(Items listed in a dataset)
━━━━━━━━━━━━━━━━━━━━

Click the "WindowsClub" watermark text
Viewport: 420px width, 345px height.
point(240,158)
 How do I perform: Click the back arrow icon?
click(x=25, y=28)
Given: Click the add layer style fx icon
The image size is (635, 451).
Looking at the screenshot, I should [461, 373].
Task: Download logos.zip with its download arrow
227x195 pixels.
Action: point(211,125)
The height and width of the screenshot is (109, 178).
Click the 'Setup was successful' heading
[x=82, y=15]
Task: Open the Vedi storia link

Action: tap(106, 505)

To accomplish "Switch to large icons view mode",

━━━━━━━━━━━━━━━━━━━━

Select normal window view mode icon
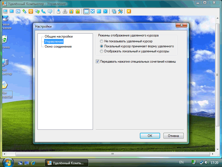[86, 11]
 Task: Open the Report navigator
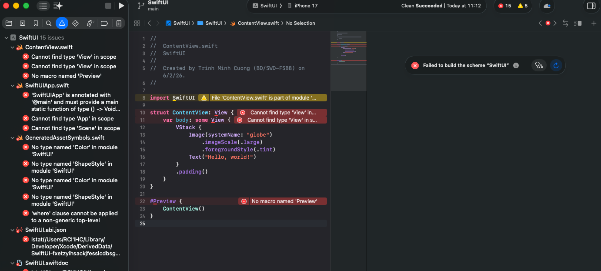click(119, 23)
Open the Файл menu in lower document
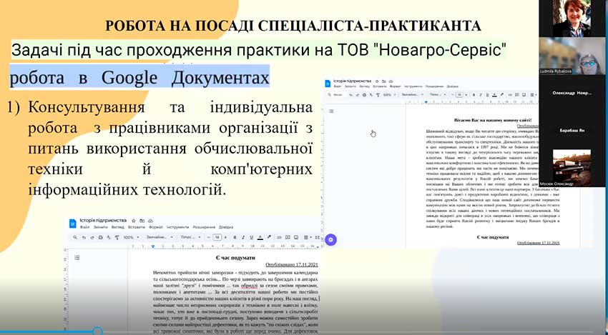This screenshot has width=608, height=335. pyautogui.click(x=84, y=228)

━━━━━━━━━━━━━━━━━━━━

*Task requirements*
Rewrite the material from the line with "How do I perform: Click the back arrow icon?" to the line with "to large icons", substituting "Goal" for "Task" and leaving everything else unchanged.

*Response to this task*
 How do I perform: Click the back arrow icon?
click(x=25, y=28)
Given: Click the add layer style fx icon
The image size is (635, 451).
Looking at the screenshot, I should [461, 373].
Goal: Download logos.zip with its download arrow
227x195 pixels.
Action: point(211,125)
The height and width of the screenshot is (109, 178).
Click the 'Setup was successful' heading
[x=82, y=15]
Goal: Open the Vedi storia link

Action: tap(106, 505)

To accomplish "Switch to large icons view mode",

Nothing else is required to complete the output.